子简与长青用过早餐,便见后院门前,一些小女巫在那张望小声议论。却见洛小葵捧着个食盒要往后院里去。
众人见她来,都散开了。
长青与子简便跟她进来。洛小葵停住道,“没有圣女的宣,谁也不准进来。”
长青死皮赖脸道,“我们也不是外人,又是小孩。”
洛小葵道,“你还小?有些人家你这样年纪的早成亲了。”
长青道,“我倒是想,却没人喜欢我。”把眼直勾洛小葵。
洛小葵恼了,“你再这样的轻浪,我便叫老巫来打了你出去。”
长青知道造次了,便求道,“好妹妹,我原是心里有什么便做什么的,不是有意的。”
洛小葵道,“你心里有什么便做什么,还说不是有意的?”
急得长青说不出话来,子简道,“罢了,这样的斗嘴饶舌的,无意的都成有意的了——我可是大巫渚寒的宿体,谁敢怪罪我呢。”说着推搡着长青跟了进来,又把那院门带上。
洛小葵见长青一脸的委屈,子简一脸的讨好,便不再计较,走在前面。
洛小葵进去,放下食盒,向里间请安,“禀圣女,长青与子简进来了。”
叶梦兰正在给永贞梳妆。默了一会,“便进来吧。”
两人进来在茶海边坐下。长青也不作客,便自已烹起茶来,待要取那茶叶时,洛小葵叫道,“那青花瓷瓶里的是攒绿珠,檀木盒子里的才是斑竹泪。”
长青笑道,“我每样都取一点。”说着两处都取了一点放在壶里。洛小葵骂着,“可不是遭踏了。”
长青道,“我这是新吃法,说不定明天就流行起来了。”
洛小葵啐道,“你那是煮猪潲,哪里是煮茶?”永贞听了在那咯咯笑。
子简看那永贞公主,面如脂玉,眼如灿星,明眸善睐,唇如施丹。鬓鬟严谨,丝丝不乱,却无一点头饰,只项下一块美玉。子简见惯那大宛的名缓,个个重妆浓彩,见她不扑粉自白,不施朱自红,好似个芙蓉出水,格外自然美丽。
叶梦兰取了首饰盒,将自己的首饰与她妆戴起来,永贞一面任她打扮,一面细细翻看她的首饰。

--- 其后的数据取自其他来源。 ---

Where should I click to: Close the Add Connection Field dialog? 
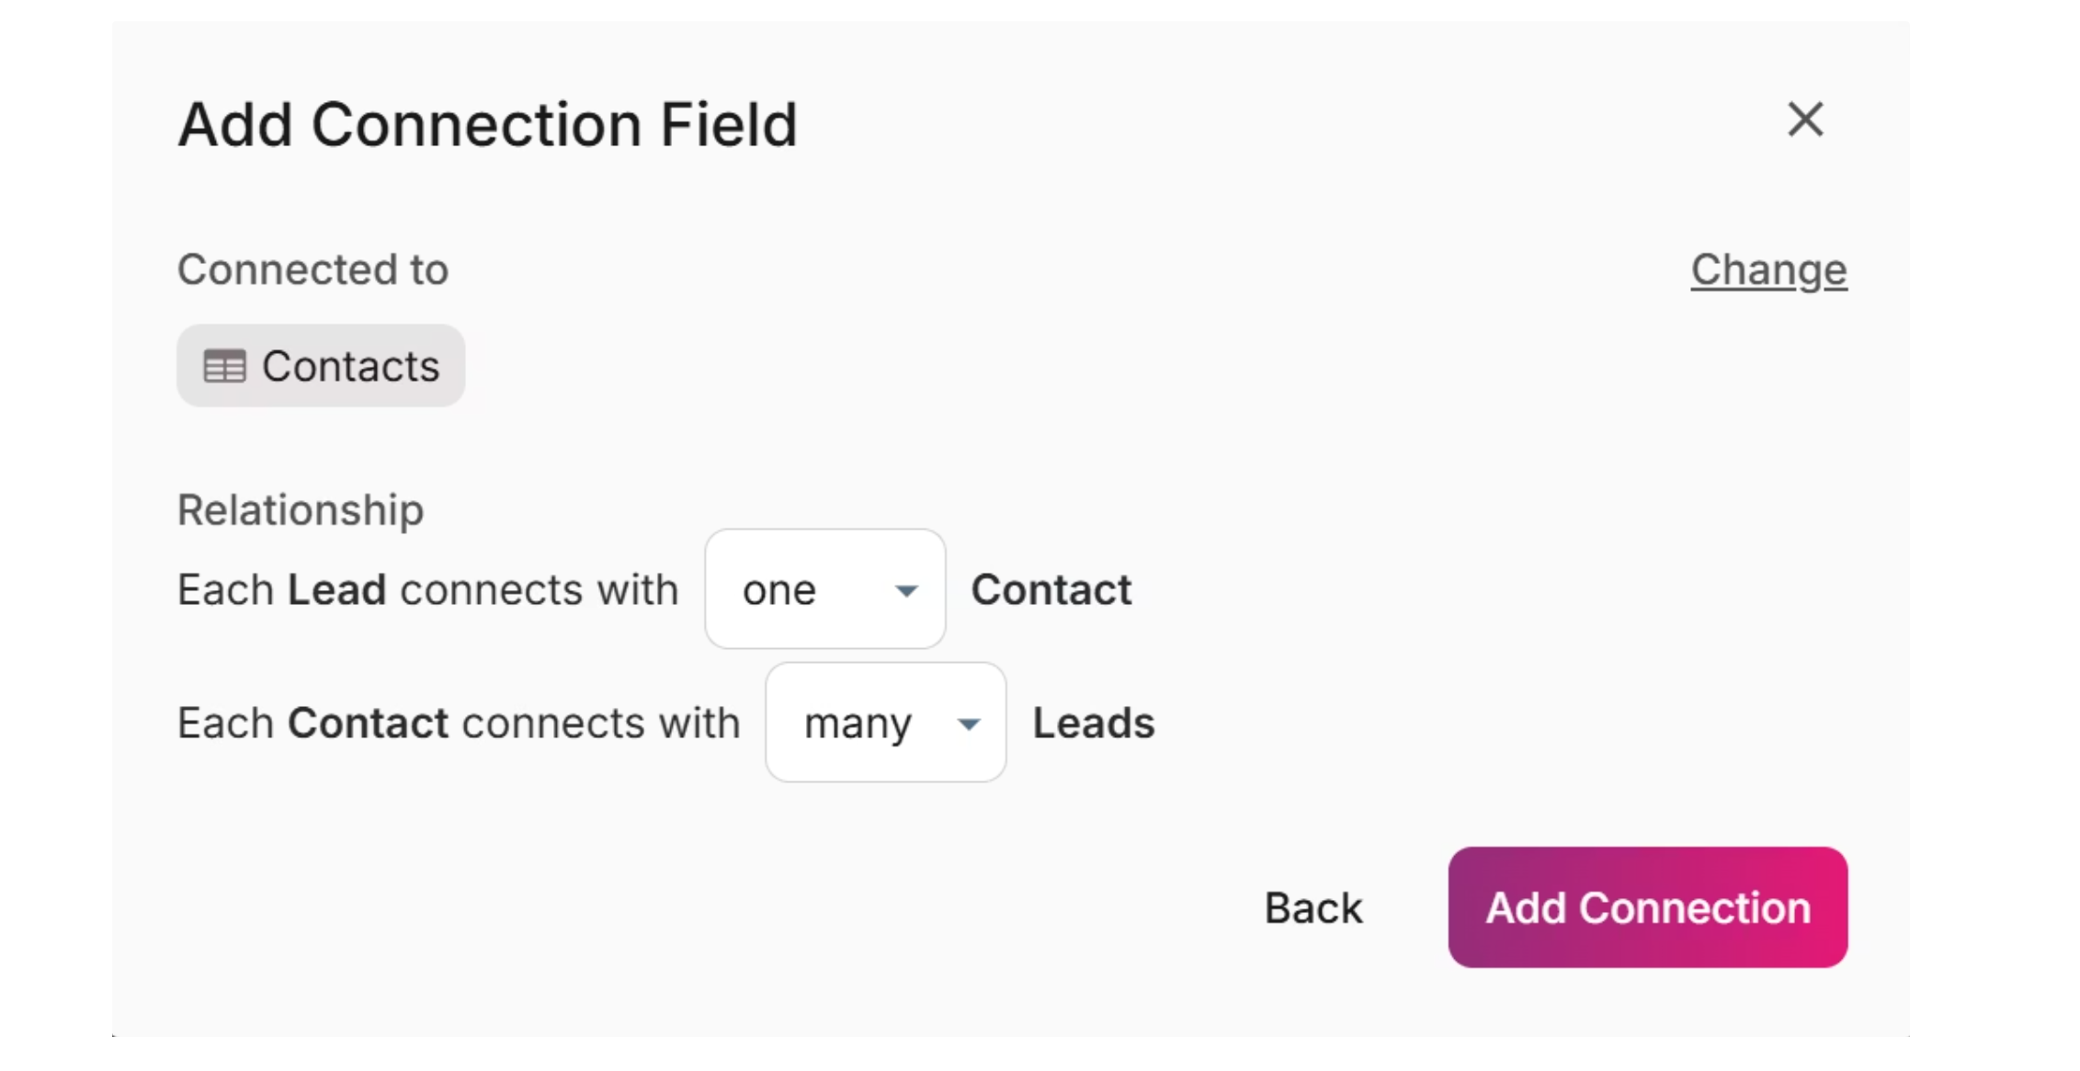point(1805,120)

“我那头上的饰物被大秦的士兵抢走了,不知还能要回来不能?”永贞很婉惜地说。
叶梦兰说,“值个什么?我这些便是送与你的。”
永贞道,“姐姐这些都是极好的,只是我有一支八宝凤钗,是务必要找到的。”
叶梦兰知她不是那贪爱财物的人,必是因那物有特殊意义所以才惋惜,便对洛小葵说,“明儿城主来,你记得对他说,公主那些被士兵们抢去的头饰,用同样的金子换回来才好。”
永贞却说,“旁的不要也罢了,原是不值钱的东西,只换回那只八宝凤钗便好了——那是北后留给我的。”
永贞看着子简,“你可是那跟太子霖一起读书的明子简?”子简点点头,双手作揖行礼。
永贞也忙在坐上回礼。
永贞细看了一回子简,说,“你真是北后的侄儿,在大宛陪太子读书的明子简吗?”
子简答道,“正是了。我小时候在姑母宫里见过你的,我们一起玩过溜溜球。”
永贞不好意思起来。双手伸在胸前,嘴上默念了一通咒语,不一会,那手上一亮,现出一只金灿灿的宫灯来。乃是一个汉宫待女,跪坐之姿,一手托着灯盘,一手用长袖罩在灯碗上,好似护火挡风一般。
“哇——好宝贝——”长青叫着,他本是一个光巫,自然识得这光巫的神器,“可是明家的长信宫灯。”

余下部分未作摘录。